MoA differs from both swarms and hub-and-spoke: multiple proposer agents generate independent candidate responses in parallel, then one or more aggregator agents synthesize the proposals into a final output. The aggregator sees all proposals simultaneously, allowing it to select, combine, and refine across the full proposal space. MoA consistently outperforms single models on benchmarks requiring diverse perspectives — reasoning tasks where different framings reveal different insights.

import anthropic
import asyncio

client = anthropic.Anthropic()

async def proposer(prompt: str, perspective: str) -> str:
    response = await asyncio.to_thread(
        client.messages.create,
        model="claude-opus-4-7",
        max_tokens=512,
        system=f"You are analyzing from the perspective of {perspective}. Provide your independent analysis.",
        messages=[{"role": "user", "content": prompt}],
    )
    return response.content[0].text

async def aggregator(prompt: str, proposals: list[str]) -> str:
    combined = "\n\n".join(f"Perspective {i+1}:\n{p}" for i, p in enumerate(proposals))
    response = await asyncio.to_thread(
        client.messages.create,
        model="claude-opus-4-7",
        max_tokens=1024,
        system="You are a synthesis agent. Combine the strongest elements of these independent analyses into a single authoritative response.",
        messages=[{"role": "user", "content": f"Question: {prompt}\n\nAnalyses:\n{combined}"}],
    )
    return response.content[0].text

async def mixture_of_agents(prompt: str) -> str:
    perspectives = ["a security engineer", "a product manager", "a systems architect"]
    proposals = await asyncio.gather(*[proposer(prompt, p) for p in perspectives])
    return await aggregator(prompt, list(proposals))

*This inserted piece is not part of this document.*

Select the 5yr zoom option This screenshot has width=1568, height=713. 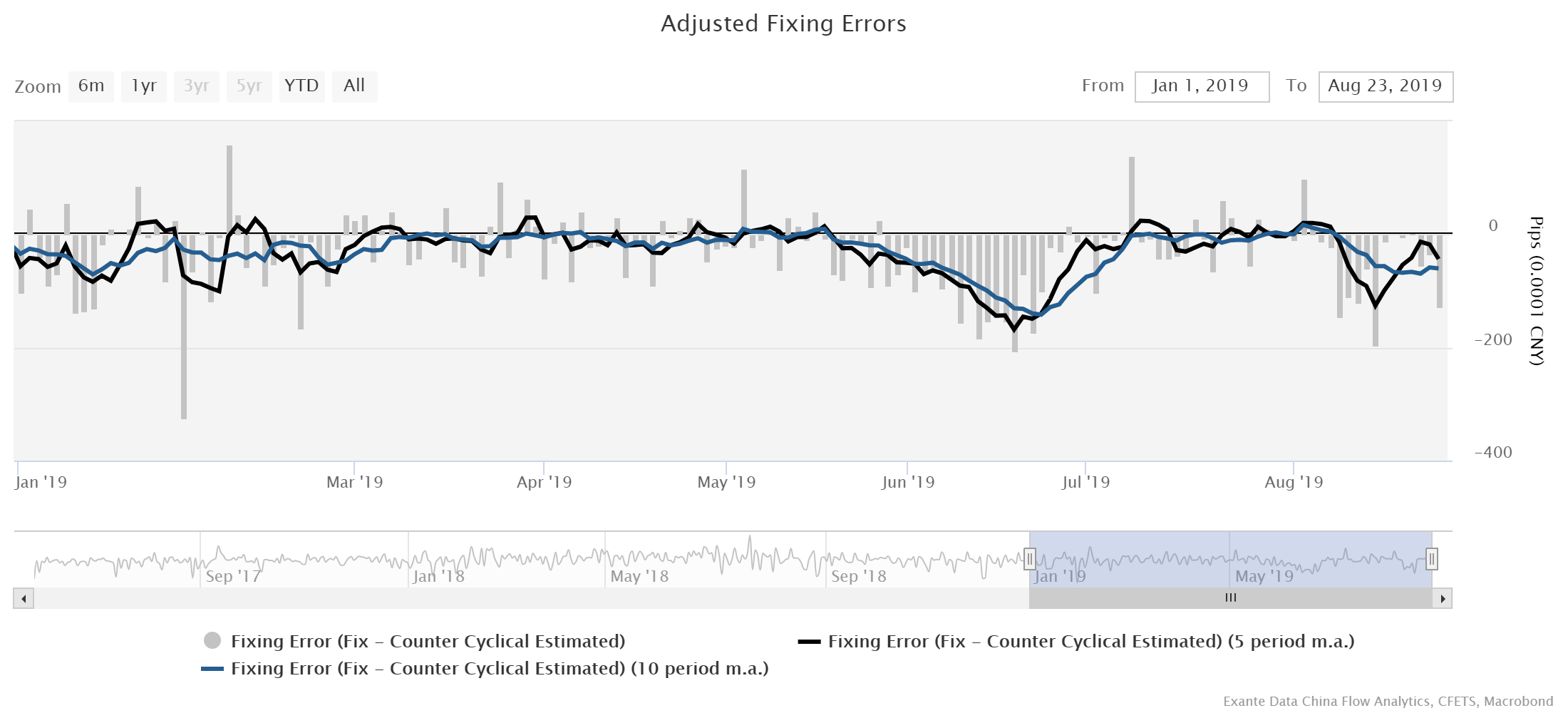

'Adding more agents always improves system performance' — false for sequential reasoning tasks. The Parallelism Cliff (Google DeepMind, 2025) shows 39–70% performance degradation when multi-agent coordination is applied to tasks that require sequential reasoning. Always classify the task type before choosing a topology.

The Parallelism Cliff is most dangerous precisely because swarms work well on the tasks teams try first. A team that succeeds at document summarization with a swarm builds an incorrect mental model: 'swarms are better.' When they apply the same approach to chain-of-thought reasoning, multi-step planning, or iterative debugging, the degradation is unexpected and hard to diagnose.

Swarms accelerate embarrassingly parallel, homogeneous tasks. They degrade sequential reasoning by 39–70% (DeepMind, 2025). Classify task type first — parallel or sequential — then choose the topology.